OK, die Liste oben ist geschönt. Ich hatte kein 124cm langes, 20cm breites Brett. Das habe ich mir zusammengeschustert. Improvisieren ist alles.

Vorzeichnung für den Blumenkasten aus altem Fichtenholz.
Vorzeichnung für den Blumenkasten aus altem Fichtenholz.

Ich möchte dieses Mal einen richtig hübschen Pflanzkasten bauen. Da ich einen insektenfreundlichen Dachgarten anstrebe, nehme ich Insekten als Motive. Vorlagen sind Fotos aus dem Fundus und ein paar Abbildungen aus meinem alten Insektenbestimmungsbuch. Das Schmetterlingsposter vom NaBu musste auch herhalten.

Die Schmuckbretter des Pflanzkastens nach dem Brennen.
Die Schmuckbretter des Pflanzkastens nach dem Brennen.

Die vorgezeichneten Insekten habe ich direkt ins Holz gebrannt. Das lange schmale Holz ist die vordere Schmuckleiste, das etwas kürzere große Holz die Rückseite des Kastens.

Die Kinder sägen die Seitenstücke zurecht.
Die Kinder sägen die Seitenstücke zurecht.

Kinder einbinden ist wichtig, also durfte der Nachwuchs die Holzleiste für die Seitenteile zurechtsägen. Je nach Alter wurde die Säge geführt oder Gegengewicht gegeben. Mamas Fuß und Hand sorgt für zusätzliche Sicherheit.

Der Pflanzkasten zusammengebaut und mit Leinöl eingelassen.
Der Pflanzkasten zusammengebaut und mit Leinöl eingelassen.
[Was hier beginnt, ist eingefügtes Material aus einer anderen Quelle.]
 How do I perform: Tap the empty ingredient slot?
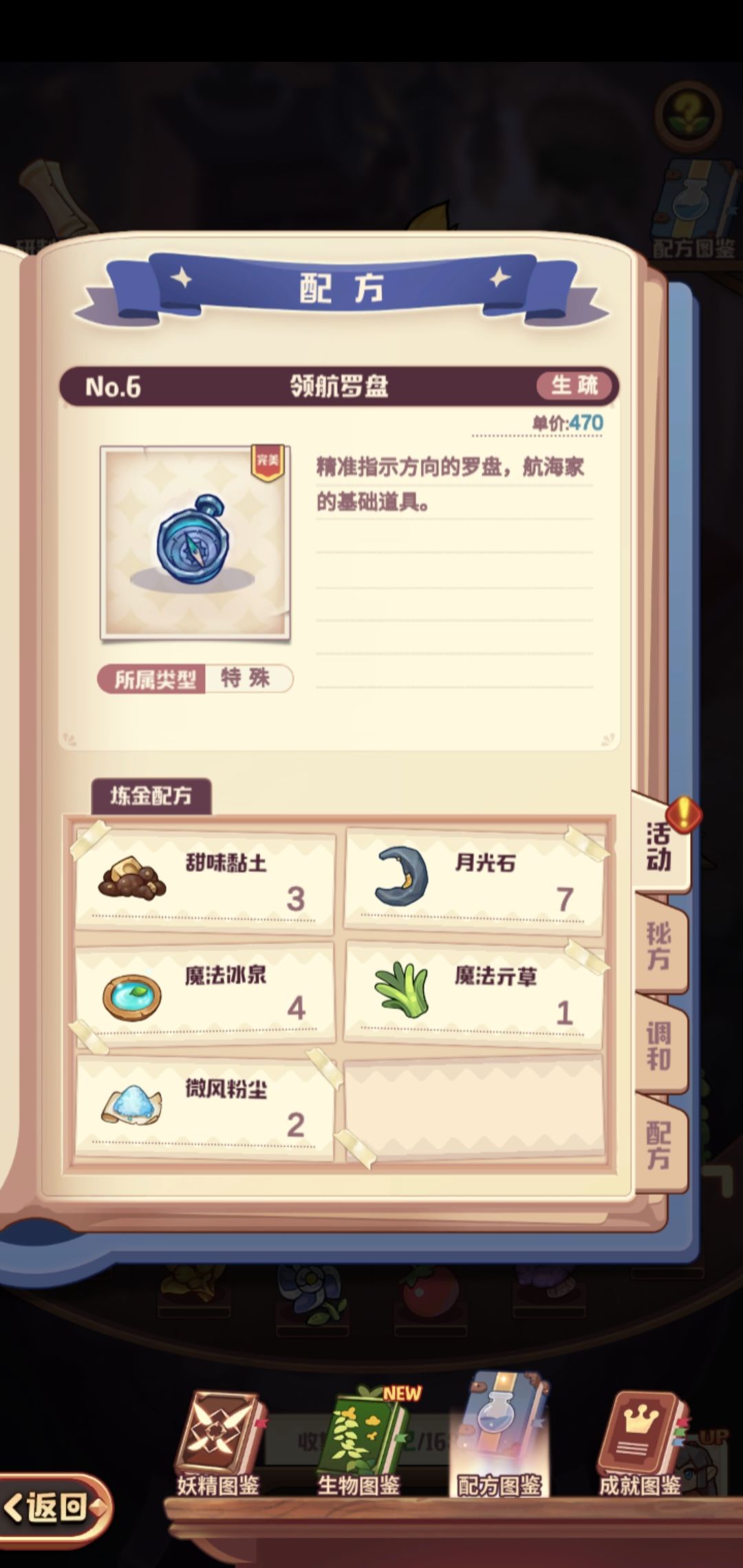[x=474, y=1106]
Habe ich erwähnt, dass die Materialliste  oben geschönt ist? Ich habe die Rückwand der Kiste aus Resten zusammengestückelt. Hat im Prinzip ganz gut geklappt. Kinda-sorta. Oder so.
Die Kiste ist nur mit Schrauben zusammengesetzt. Abzugslöcher habe ich keine gebohrt, da ich die Kiste mit Absicht nicht straff zusammengesetzt habe. An jeder Verbindungsstelle klafft eine mindestens 3mm breite Lücke. Für einen Pflanzkasten für Steingartenpflanzen, die in gut abziehendem Substrat stehen und nicht gegossen werden, reicht das.

Der Steingartenkasten an Ort und Stelle, gefüllt mit Sand-Kies-Substrat und bepflanzt mit Sempervivum.
Der Steingartenkasten an Ort und Stelle.

Hier die Kiste in Aktion, besetzt mit Sempervivum in Sand-Kies-Substrat. Unter den zwei Dachziegeln, die die Lücke in der Rückwand verdecken, ist ein Knäul Holzwolle für überwinterungswillige Insekten. Wahrscheinlich versammeln sich dort die Ohrkneifer.

Das Totholz auf der Anpflanzung macht sie katzensicher.
Das Totholz auf der Anpflanzung macht sie katzensicher.

Kommen wir zum Katzenschutz. Katzen mögen keinen unsicheren Untergrund, also sind ein paar lose aufgelegte Zweige der perfekte Katzenschreck. Als Totholz (OK, für die Bezeichnung fehlen den Ästen ein paar Zentimeter Durchmesser) haben sie auch noch ökologischen Nutzen. Gewinn auf der ganzen Linie.

Fertiges Steingartenbeet mit Insektentränke nebenan.
Fertiges Steingartenbeet mit Insektentränke nebenan.

Fehlt nur noch der Wasserpott für die Insekten. Der steht weiss nebendran – ich war nicht sonderlich motiviert, Pflanzfläche dafür herzugeben. In der 10cm tiefen Schüssel liegen zwei Steine, die über die Wasserfläche hinausragen, als Lebensretter, und ein Ast bietet eine Krabbelverbindung zur Anpflanzung.